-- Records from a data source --

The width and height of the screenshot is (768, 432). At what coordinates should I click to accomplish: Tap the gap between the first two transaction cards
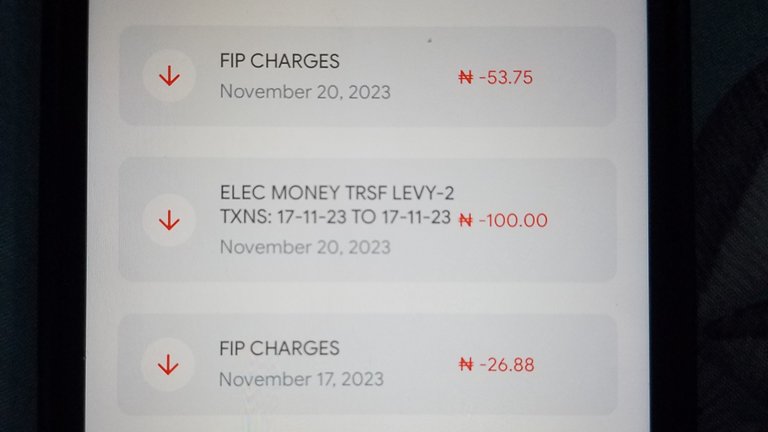(367, 143)
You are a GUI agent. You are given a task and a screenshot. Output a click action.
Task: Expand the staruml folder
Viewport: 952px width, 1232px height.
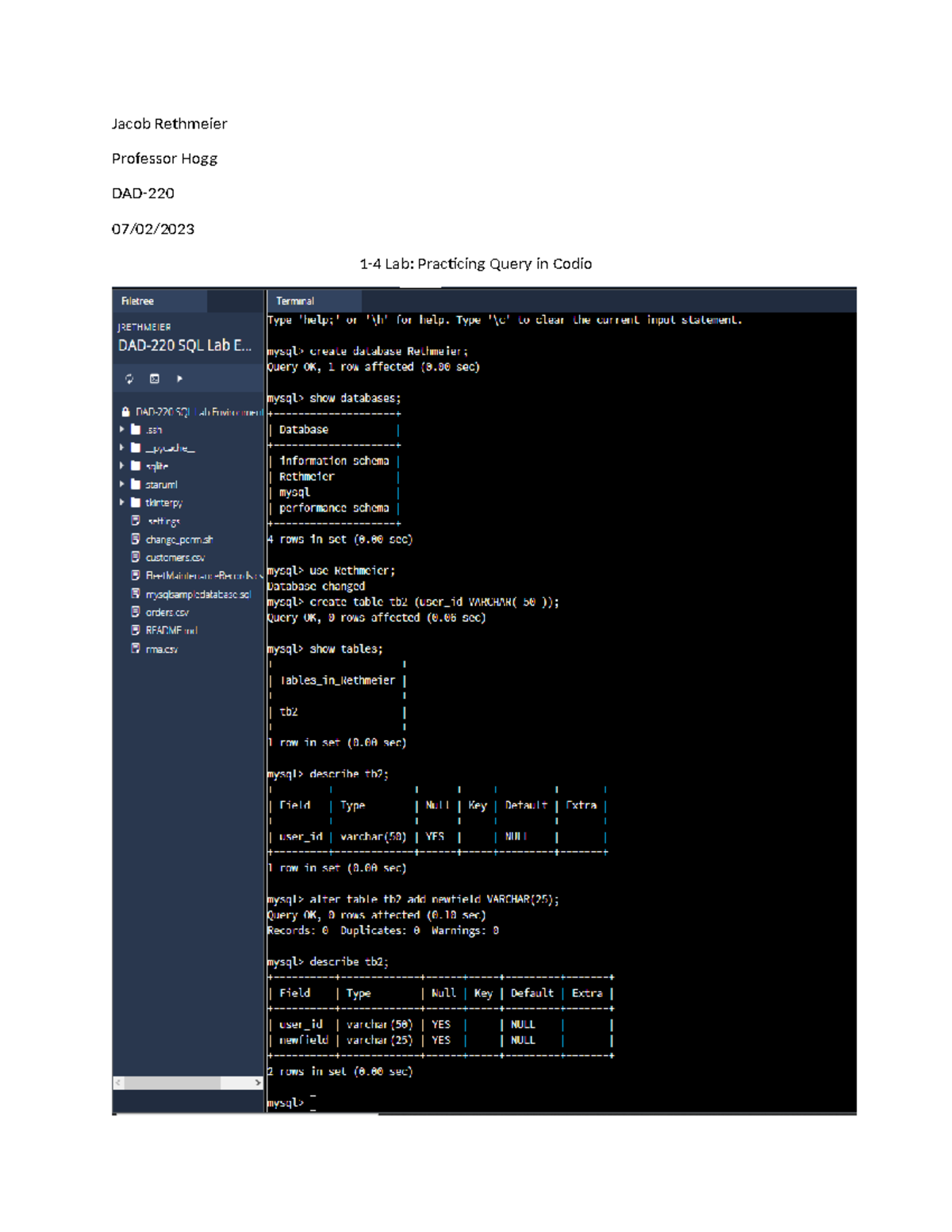(x=121, y=484)
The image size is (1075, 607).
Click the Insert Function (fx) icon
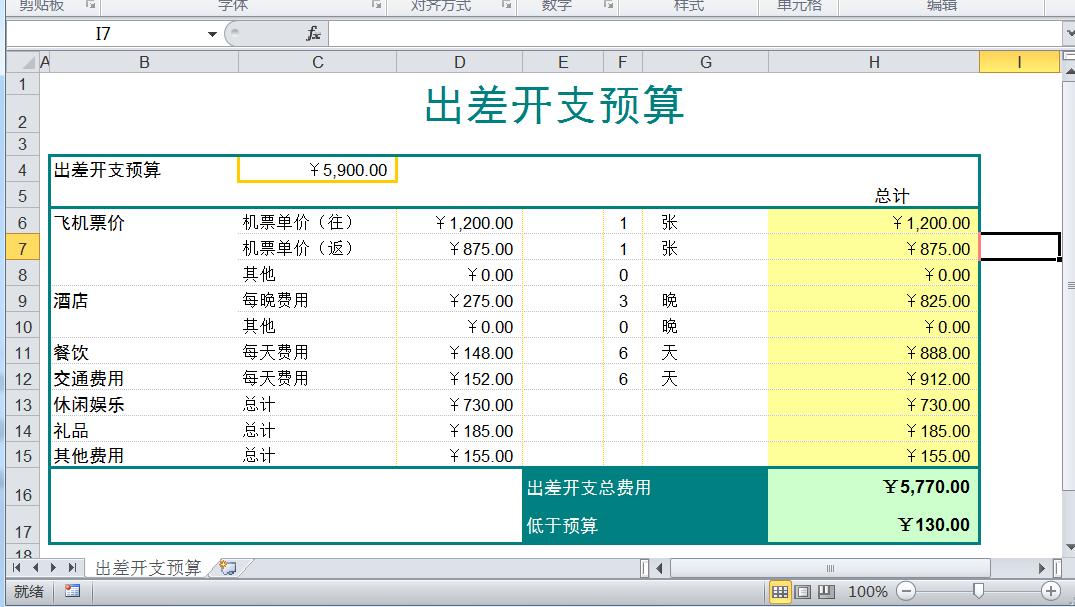tap(310, 33)
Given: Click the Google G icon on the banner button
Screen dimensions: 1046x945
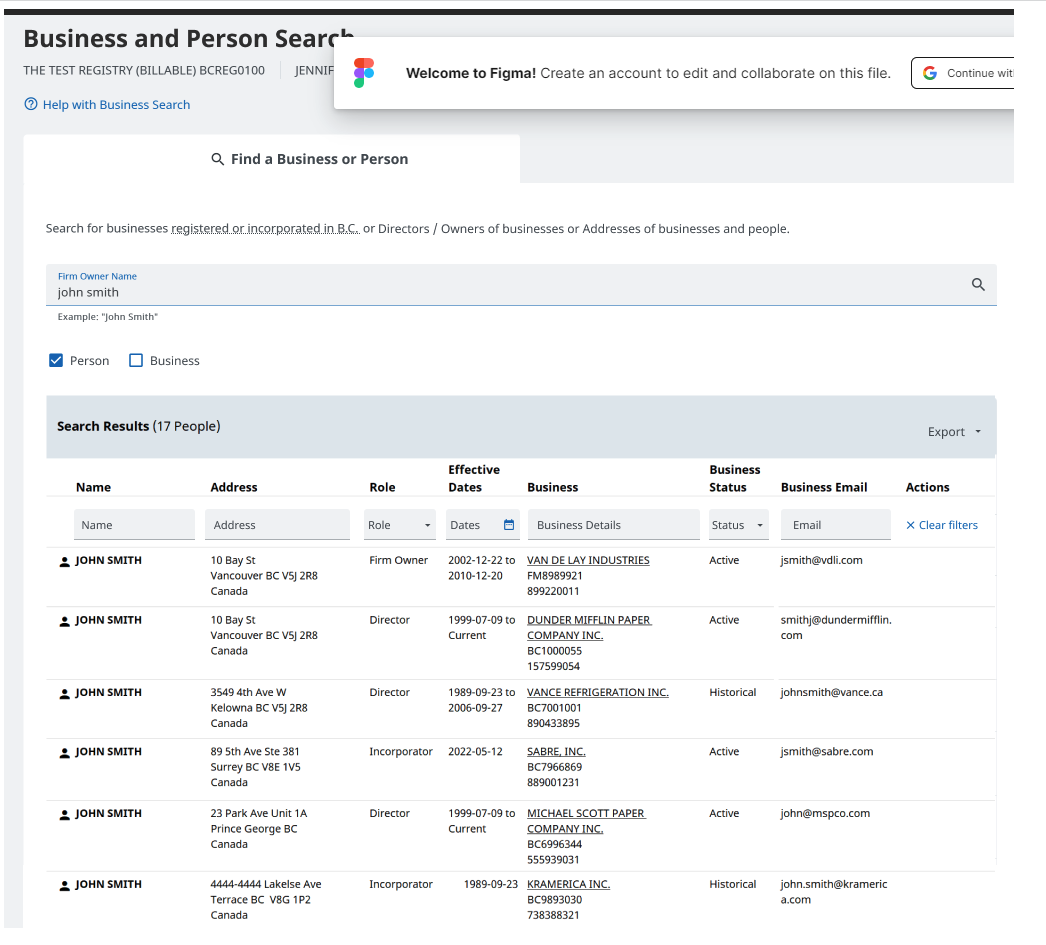Looking at the screenshot, I should pos(930,72).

-- EXERCISE AIM --
A word-for-word repeat of the lines from the line with "Task: Expand the staruml folder" to the last line of the data, both ends included and pictures left out, is all that should appear.

-- TASK OUTPUT --
Task: Expand the staruml folder
Viewport: 952px width, 1232px height.
(x=121, y=484)
The image size is (1075, 607).
Click the Insert Function (fx) icon
tap(310, 33)
Given: Click the Google G icon on the banner button
Screen dimensions: 1046x945
Looking at the screenshot, I should pos(930,72).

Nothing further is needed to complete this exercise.